Après les Pâques chrétienne et juive, le ramadan, mois de jeûne et de prière, débute à son tour vendredi sous le signe du confinement pour des centaines de millions de musulmans dans le monde, privés de mosquées et de réjouissances familiales. Exemple à Nantes.
C'est dans un contexte de pandémie de coronavirus que le mois du ramadan commence ce vendredi 24 avril. Une situtation inédite pour la communauté musulmane. D'autant que la religion ne supporte aucune innovation. Seule la tradition prévaut.

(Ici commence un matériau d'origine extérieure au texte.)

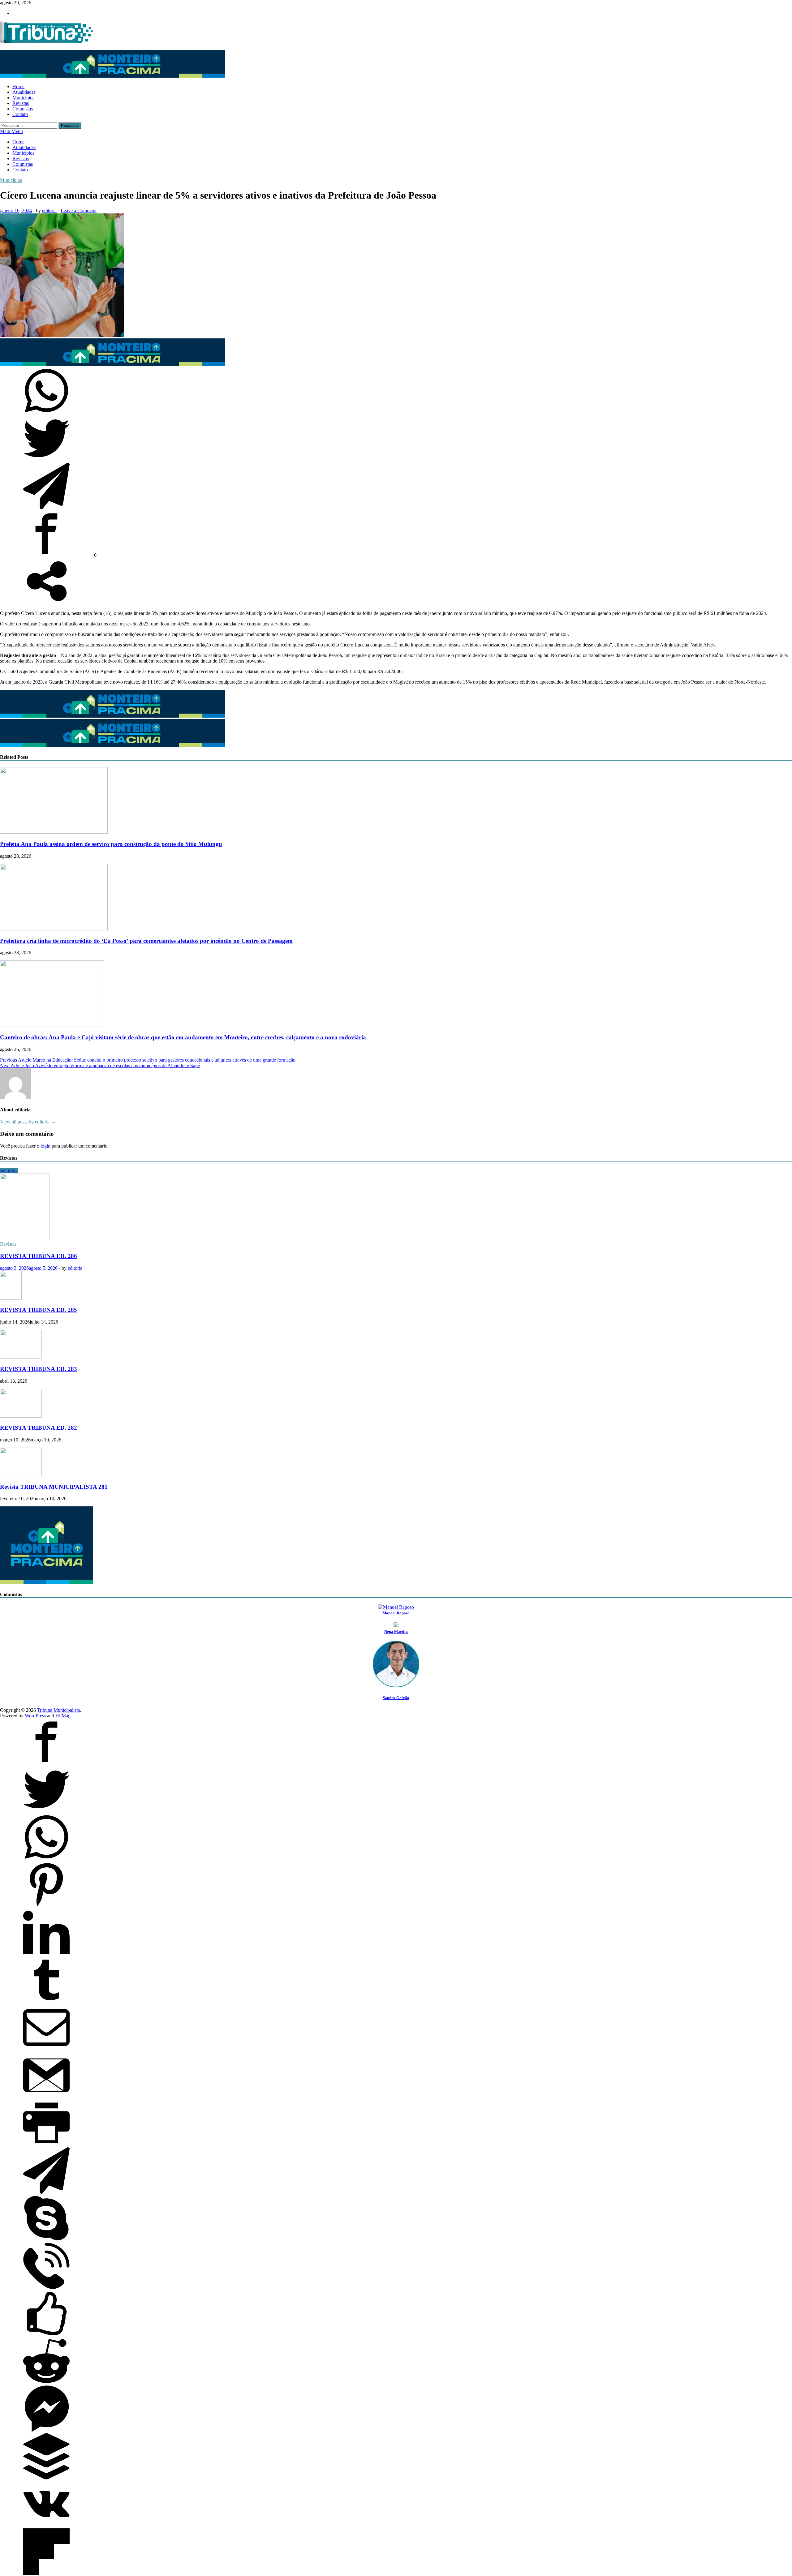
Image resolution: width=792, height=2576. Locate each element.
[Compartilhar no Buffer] (46, 2477)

"Il n'y a que la prière du vendredi de l'imam qui transmise en live via les réseaux sociaux", explique Bachir Boukhzer, le recteur de la mosquée Assalam à Nantes.

La crise sanitaire actuelle ne devrait pas trop impacter le ramadan. "Le jeûne s'exerce individuellement. Il faut s'abstenir de manger, de boire et de tout rapport charnel. Le confinement ne change pas grand chose, au contraire il est presque recommandé. Il est bon de s'écarter de tout ce qui peut distraire, de prendre du temps pour lire le coran, pour méditer, faire des invocations", explique le recteur.

Les dix dernières nuits du mois de Ramadan, on les passe dans les mosquées, confinés. Dans la dernière décade, il y est conseillé de ne plus sortir du tout. En fait, le confinement c'est l'occasion de faire un Ramadan encore plus efficace - Bachir Boukhzer

L'activité qui va manquer aux fidèles, ce sont les prières nocturnes. Ce moment de partage où les familles se retrouvent à la mosquée avec les enfants, en apportant de quoi se restaurer, ou de l'argent pour les plus démunis. "Les gens peuvent le faire en privé, on peut aussi donner de chez soi. C'est aussi une récompense", précise le recteur.  

"La vie est sacrée"

La fête de fin du Ramadan qui doit avoir lieu le 24 mai, elle, semble compromise. Elle devra probablement être célébrée de façon individuelle.

"La décision ne nous appartient pas, elle dépend des autorités politiques. Mais nous jugerons par nous même s'il est possible ou non de l'organiser. Nous avons fermé les mosquées de Nantes deux jours avant l'annonce officielle du confinement par le président de la République. Là encore nous apprécierons la siuation à la fin du moi de mai" précise Bachir Boukhzer.


Certaines mosquées de la ville de Nantes ne rouvriront pas le 11 mai. "Nous n'exposerons personne au moindre danger. La vie est sacrée, elle passe avant tout. On ne peut pas pour une activité cultuelle risquer la vie des gens", conclut le recteur de la mosquée Assalam.